The company released Panda 4.0 in 2014. It estimated that around 7.5% of English queries would see an impact. Matt Cutts said these updates were brought in to encourage sites to post compelling content worthy of the print media.

3. Hummingbird

Hummingbird was a complete overhaul of the company’s search algorithm. It was announced in August 2013. It was a full overhaul as opposed to a simple update. Hummingbird was designed to incorporate semantic search so the search engine could detect the true meaning behind what was being typed in. Hummingbird pays more attention to every word in a search query, as opposed to particular words.

To make the most of Hummingbird, businesses need to adapt to and understand semantic search. This means businesses must work harder to give accurate questions to answers and become a trusted, high-quality source for important information. They must identify the kind of things searchers will type in, what kind of information they are looking for and think about the questions their customers are asking.

4. Pigeon

Pigeon was designed to change the way Google handles and interprets local results. Google uses IP addresses to provide results based on searchers’ locations. It’s said that around half of all searches reference a location. The result is that all sorts of factors have an even bigger impact on local ranking than before.
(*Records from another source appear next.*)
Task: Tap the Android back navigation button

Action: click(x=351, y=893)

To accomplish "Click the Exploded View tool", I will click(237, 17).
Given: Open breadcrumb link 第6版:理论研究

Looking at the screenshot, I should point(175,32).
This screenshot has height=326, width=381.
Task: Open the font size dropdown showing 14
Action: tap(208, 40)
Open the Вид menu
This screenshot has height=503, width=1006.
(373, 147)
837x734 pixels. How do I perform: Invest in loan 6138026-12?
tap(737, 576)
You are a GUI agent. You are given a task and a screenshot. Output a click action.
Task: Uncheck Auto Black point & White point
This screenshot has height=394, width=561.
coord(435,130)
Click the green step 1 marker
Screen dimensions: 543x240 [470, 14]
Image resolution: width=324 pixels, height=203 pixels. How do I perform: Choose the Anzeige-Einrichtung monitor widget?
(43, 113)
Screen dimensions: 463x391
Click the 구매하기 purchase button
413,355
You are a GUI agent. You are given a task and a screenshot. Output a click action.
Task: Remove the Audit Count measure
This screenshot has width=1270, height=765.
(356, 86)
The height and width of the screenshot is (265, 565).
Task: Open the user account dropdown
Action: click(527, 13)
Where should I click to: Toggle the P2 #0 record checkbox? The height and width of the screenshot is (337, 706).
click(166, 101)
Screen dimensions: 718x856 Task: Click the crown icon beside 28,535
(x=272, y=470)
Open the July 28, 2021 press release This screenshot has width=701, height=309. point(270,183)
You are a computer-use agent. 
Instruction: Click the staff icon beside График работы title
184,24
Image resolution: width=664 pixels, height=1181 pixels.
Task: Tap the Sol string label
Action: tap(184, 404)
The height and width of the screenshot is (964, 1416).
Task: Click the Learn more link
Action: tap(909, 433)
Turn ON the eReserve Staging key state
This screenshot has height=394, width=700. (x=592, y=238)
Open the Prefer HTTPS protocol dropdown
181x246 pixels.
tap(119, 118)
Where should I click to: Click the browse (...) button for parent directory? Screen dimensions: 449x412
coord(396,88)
Businesses are being encouraged to ensure their contact details and other key information can be found on leading directories. They are also being told to ensure customer leave reviews, as positive feedback on the main reviews sites will also impact on results. You should make sure all your social media profiles feature not just the city you are in but the neighbourhood, street name and postcode etc.

Companies should keep up to date with all the latest updates in order to benefit from the changes and avoid being penalised. This will ensure their customers can find them when they require relevant information and need to use their services.